As the world grows increasingly frustrated with the corrupt establishment, demand for precious metals will soar. Gold is best known as a hedge against inflation. However, I believe it’s better described as a hedge against government incompetence. Investors will flock to gold during a widespread crisis in confidence.

The Big Picture

As a technician, I can’t seem to write an exclusive without including a couple of charts. Since we often get entangled in the day-to-day movements, I’d like to present a long-term chart of gold. Below you will see the 8-year cycles in gold clearly defined. Historically the best time to invest has been at the dawning of a new 8-year cycle. Our analysis suggests we are in a similar setup to the 1976 and 2001 cycle bottoms. Gold prices are projected to reach $7,500+ in the coming years.
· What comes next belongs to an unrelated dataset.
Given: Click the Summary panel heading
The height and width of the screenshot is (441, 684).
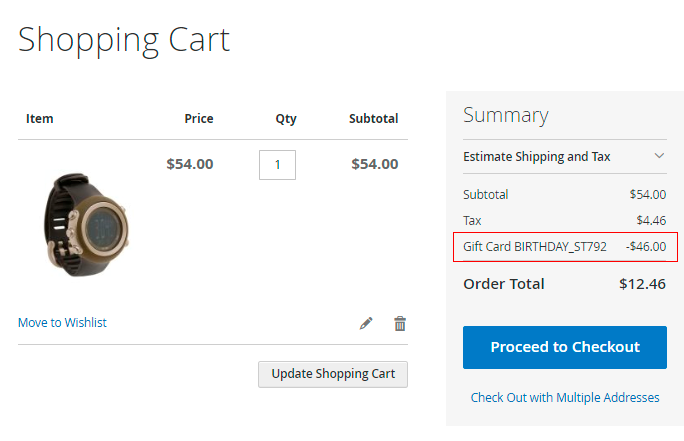Looking at the screenshot, I should coord(506,115).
The long-term silver chart shows a distinct cup and handle pattern dating back to the 1980 peak. The recent 8-year cycle bottomed at $13.62 in the fourth quarter of 2015. Prices are expected to claw their way back to the $50.00 resistance level and eventually breakout. Once above $50.00 the sky is the limit. The traditional pattern measures a target of $300+ for silver with the potential of reaching $500. I expect the Gold/Silver ratio to approach 20 or less.


We think having a core position in physical metals is paramount. Anything traded electronically or having third party risk can fail. A cyber-attack, bank holiday or terrorist attack could cripple strategic infrastructure halting trading indefinitely. Therefore, we support holding the majority of your precious metals investments in the physical form. Keep your core position until prices reach obscene levels.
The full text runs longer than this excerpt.